Fund to Ensure Capable Defense for LaMacchia, Not Assess Guilt
The Tech is wrong to suggest that those raising funds for the defense of David M. LaMacchia '94 "should carefully consider whether he broke any laws before rallying to his defense," ["Software Piracy A Serious Crime", April 15].
Whether LaMacchia is innocent or guilty of wrongdoing, it is important for reasons of fairness and legal precedent that he have a capable defense. I do not defend software piracy, nor do I state that he was unaware that his system was used to copy software.
But LaMacchia is not accused of software piracy. He is accused of wire fraud, under a statute ill-matched to the alleged misconduct. Should the prosecution succeed in broadening the definition of wire fraud to the activities of which he is accused, the wire fraud statute might also be used to prosecute relatively less harmful activities.

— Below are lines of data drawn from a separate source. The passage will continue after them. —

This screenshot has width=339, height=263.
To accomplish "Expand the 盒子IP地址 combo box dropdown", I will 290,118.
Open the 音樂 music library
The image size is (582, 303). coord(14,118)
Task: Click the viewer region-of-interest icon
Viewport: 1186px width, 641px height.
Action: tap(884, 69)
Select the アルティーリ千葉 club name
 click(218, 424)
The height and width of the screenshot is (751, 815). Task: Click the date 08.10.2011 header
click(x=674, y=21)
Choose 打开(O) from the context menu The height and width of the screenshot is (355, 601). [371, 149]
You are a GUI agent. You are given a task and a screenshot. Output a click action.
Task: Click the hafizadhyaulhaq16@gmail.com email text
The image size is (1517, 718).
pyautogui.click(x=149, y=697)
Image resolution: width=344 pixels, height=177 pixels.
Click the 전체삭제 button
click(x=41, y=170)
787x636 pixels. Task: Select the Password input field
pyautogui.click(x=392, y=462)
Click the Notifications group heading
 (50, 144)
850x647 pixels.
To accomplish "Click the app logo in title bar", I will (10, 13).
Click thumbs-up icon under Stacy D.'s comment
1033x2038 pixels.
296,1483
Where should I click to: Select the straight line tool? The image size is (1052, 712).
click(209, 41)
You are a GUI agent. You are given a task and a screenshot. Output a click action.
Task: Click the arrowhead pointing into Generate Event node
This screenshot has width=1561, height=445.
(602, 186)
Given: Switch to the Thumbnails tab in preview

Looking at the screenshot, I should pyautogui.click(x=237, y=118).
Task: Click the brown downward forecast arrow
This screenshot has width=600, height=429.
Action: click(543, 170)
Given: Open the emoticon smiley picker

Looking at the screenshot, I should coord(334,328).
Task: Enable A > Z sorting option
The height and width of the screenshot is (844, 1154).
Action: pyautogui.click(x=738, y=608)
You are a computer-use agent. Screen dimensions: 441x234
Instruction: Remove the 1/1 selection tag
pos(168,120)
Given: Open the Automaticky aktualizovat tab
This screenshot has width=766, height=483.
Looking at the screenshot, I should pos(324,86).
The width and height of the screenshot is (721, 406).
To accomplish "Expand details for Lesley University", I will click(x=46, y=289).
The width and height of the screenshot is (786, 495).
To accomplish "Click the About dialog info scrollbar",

Such a statute may also be used to hold system administrators liable for activities they know little about, compelling them to intrude upon the privacy of their users in order to police their behavior.
The U.S. Attorney's Office will no doubt seek the widest possible interpretation of the law. If LaMacchia cannot afford capable defense counsel, more than his interests will suffer. Unrepresented in court, the rights to privacy, due process of law, and freedom of expression will also be jeopardized.